Combating Influenza Using a Novel Drug Strategy
During the last century three Influenza pandemics occurred and the threat of a new Influenza pandemic has become imminent. A new pandemic would indicate that the Influenza virus would have undergone major changes such as antigenic reassortment. Current treatments are unlikely to be effective and new vaccines and antiviral agents will be essential to combat such an outbreak.

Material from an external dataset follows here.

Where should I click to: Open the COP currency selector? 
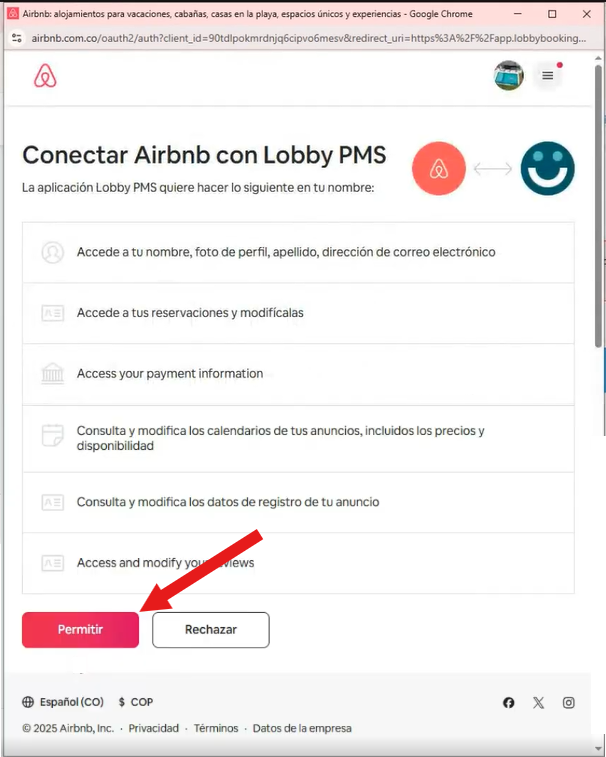coord(135,702)
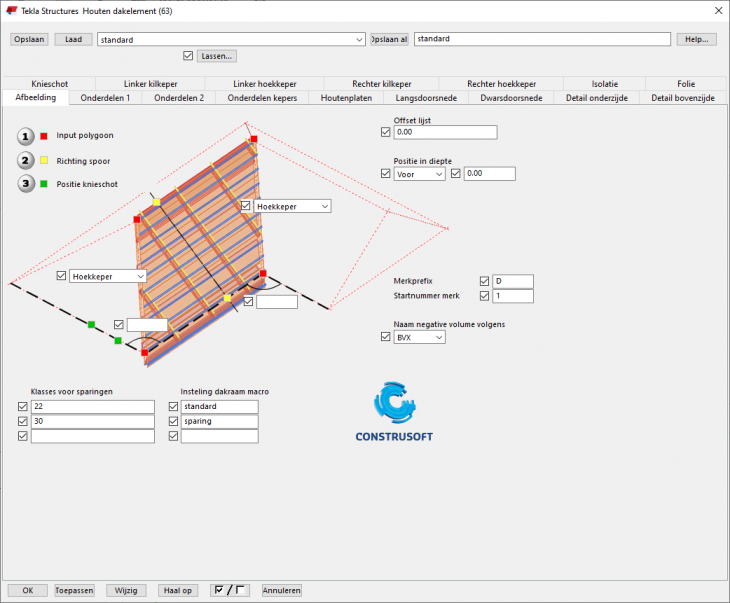
Task: Click the Help... button
Action: coord(696,39)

The FluDrugStrategy approach is to develop a new class of antiviral drug candidates. The target protein is highly conserved among human strains of the virus as well as strains infecting other species, including birds. This would indicate that its rate of mutation is considerably lower than those of the surface proteins (i.e., hemagglutinin, neuraminidase and the M2 ion channel) upon which the currently available antiviral drugs act. Another feature of the target that makes it highly interesting and very promising in this context is its involvement in a variety of important viral and cellular processes. The FluDrugStrategy project will design and synthesize molecules that either inhibit or, conversely, stabilize protein-protein interactions, so that either the formation of virus particles is prevented or release of the viral genetic material does not occur.

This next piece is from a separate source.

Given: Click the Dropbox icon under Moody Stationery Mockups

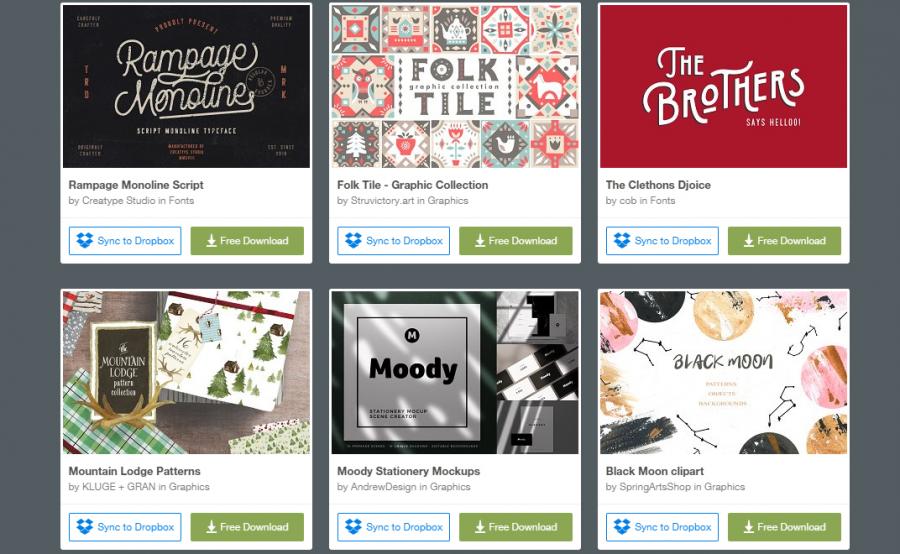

The project combines knowledge-based design and synthesis of compounds with unique patented image analysis and mathematical algorithm software to find and develop these new types of potential antiviral molecules. The methodology allows for rapid discovery of lead molecules. Key molecules with optimal binding kinetics to the target protein will be designed and synthesized then analysed and tested in two separate experimental systems for their effect upon the virus structure and maturation process.[+] Read More
At present, vaccination is the main clinical approach to protecting against Influenza infection. However, the epitopes on the surface of the Influenza virus change rapidly, which means that a new vaccine must be developed each year. Thus, we are always one year behind, employing the vaccines raised against the previous season's prevalent viral strains and hoping that this year's prevalent strains are not too different. This approach means that the efficacy of current vaccines fluctuates greatly. For example, in 1997 this efficacy was only 50%, whereas in 1998 it was 86%. There are also two classes of antiviral medication that can be effective in the prophylaxis and treatment of Influenza. These are inhibitors of neuraminidase and of M2 ion channels. However, the Influenza virus can develop resistance to these standard antiviral drugs, and during the 2005-06 influenza season the USA CDC recommended against treatment with M2 ion channel inhibitors.
This project instead focuses on antivirals which inhibit virus maturation. This is a novel class of antivirals and is of interest for three important reasons; 1. The targets for this class of antivirals are mainly protein-protein contacts between the virus structural proteins, contacts that are crucial for correct assembly of the virus into infectious virions. 2. The target protein is highly conserved among different viruses within the same family which could result in broad range antivirals. 3. Development of drug resistance to this type of antiviral is less likely since this would affect protein-protein interactions that are critical for the overall virus particle integrity and survival.
The FluDrugStrategy project aims to produce a novel class of maturation inhibiting antiviral drug candidates against the Influenza A virus. We have chosen a systematic approach that is rapid and efficient and offers unique opportunities to define lead compounds against novel targets for antiviral therapy. The project will bring together experts from highly diverse fields starting from identification of small organic compounds that interact with virus proteins; to the design and synthesis of these compounds and derivatives thereof; to the observation and analysis of the effects of these compounds on particle formation; to testing of their efficacy in combating the influenza virus, employing unique patented technology; and, finally, to the production of novel antiviral drug candidates.
This project is expected to deliver maturation inhibiting lead compounds against the Influenza A virus. This will include the identification of substances that inhibit maturation and/or alter the structure of the influenza virus, as well as description of the mechanisms of action of these compounds.
The work will develop methods to screen fragments directed against the target protein of the Influenza A virus, molecular models for the protein target and in silico screening and determine the pharmacologically relevant properties of the lead compounds.
The work will also optimize the algorithm for detection and characterization of influenza virions in electron micrographs.
The FluDrugStrategy consortium proposes a novel class of antivirals against Influenza virus. Upon successful completion of the project we hope to have a broad range antiviral lead compound that is insensitive to virus mutation. Such an antiviral would have great value considering the evolution of the Influenza virus and the threat it poses for initiating a human pandemic.